MATERIAL SHOWN
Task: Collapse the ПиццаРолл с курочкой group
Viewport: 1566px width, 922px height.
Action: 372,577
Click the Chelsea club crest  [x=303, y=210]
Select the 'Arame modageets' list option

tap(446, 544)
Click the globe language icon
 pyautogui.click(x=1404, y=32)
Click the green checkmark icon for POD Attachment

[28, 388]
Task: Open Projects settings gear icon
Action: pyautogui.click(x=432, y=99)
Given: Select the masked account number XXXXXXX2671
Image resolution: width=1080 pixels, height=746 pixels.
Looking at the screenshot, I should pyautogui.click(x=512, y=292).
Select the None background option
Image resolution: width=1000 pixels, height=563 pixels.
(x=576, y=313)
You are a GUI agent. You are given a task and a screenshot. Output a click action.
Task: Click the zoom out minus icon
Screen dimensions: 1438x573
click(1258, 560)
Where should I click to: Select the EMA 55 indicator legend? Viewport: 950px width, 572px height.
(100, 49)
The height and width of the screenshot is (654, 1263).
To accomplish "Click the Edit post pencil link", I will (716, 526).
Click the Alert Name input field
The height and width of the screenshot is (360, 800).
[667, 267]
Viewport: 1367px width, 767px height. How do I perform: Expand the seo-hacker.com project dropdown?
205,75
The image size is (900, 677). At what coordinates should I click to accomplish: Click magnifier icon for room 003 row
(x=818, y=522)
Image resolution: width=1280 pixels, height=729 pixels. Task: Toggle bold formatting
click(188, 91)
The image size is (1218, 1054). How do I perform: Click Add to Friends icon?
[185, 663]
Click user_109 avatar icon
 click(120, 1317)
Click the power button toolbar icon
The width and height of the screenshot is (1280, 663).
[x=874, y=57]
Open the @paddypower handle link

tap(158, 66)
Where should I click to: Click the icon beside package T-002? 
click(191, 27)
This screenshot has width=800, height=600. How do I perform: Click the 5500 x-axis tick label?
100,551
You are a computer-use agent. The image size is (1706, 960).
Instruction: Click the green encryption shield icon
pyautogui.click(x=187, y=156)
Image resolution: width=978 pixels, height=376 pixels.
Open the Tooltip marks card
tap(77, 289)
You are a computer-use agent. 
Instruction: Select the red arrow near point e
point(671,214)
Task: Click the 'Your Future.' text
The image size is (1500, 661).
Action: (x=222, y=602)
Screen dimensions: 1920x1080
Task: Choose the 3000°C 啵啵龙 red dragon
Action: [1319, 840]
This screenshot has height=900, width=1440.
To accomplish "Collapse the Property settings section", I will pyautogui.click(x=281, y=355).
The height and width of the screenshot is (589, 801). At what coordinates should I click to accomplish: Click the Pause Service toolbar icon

PROMPT
Going through the listing above, copy out every line that has the string "agent".

WRITTEN SOLUTION
You are a GUI agent. You are given a task and a screenshot. Output a click action.
You are a computer-use agent. The image size is (1706, 960).
You are a computer-use agent. 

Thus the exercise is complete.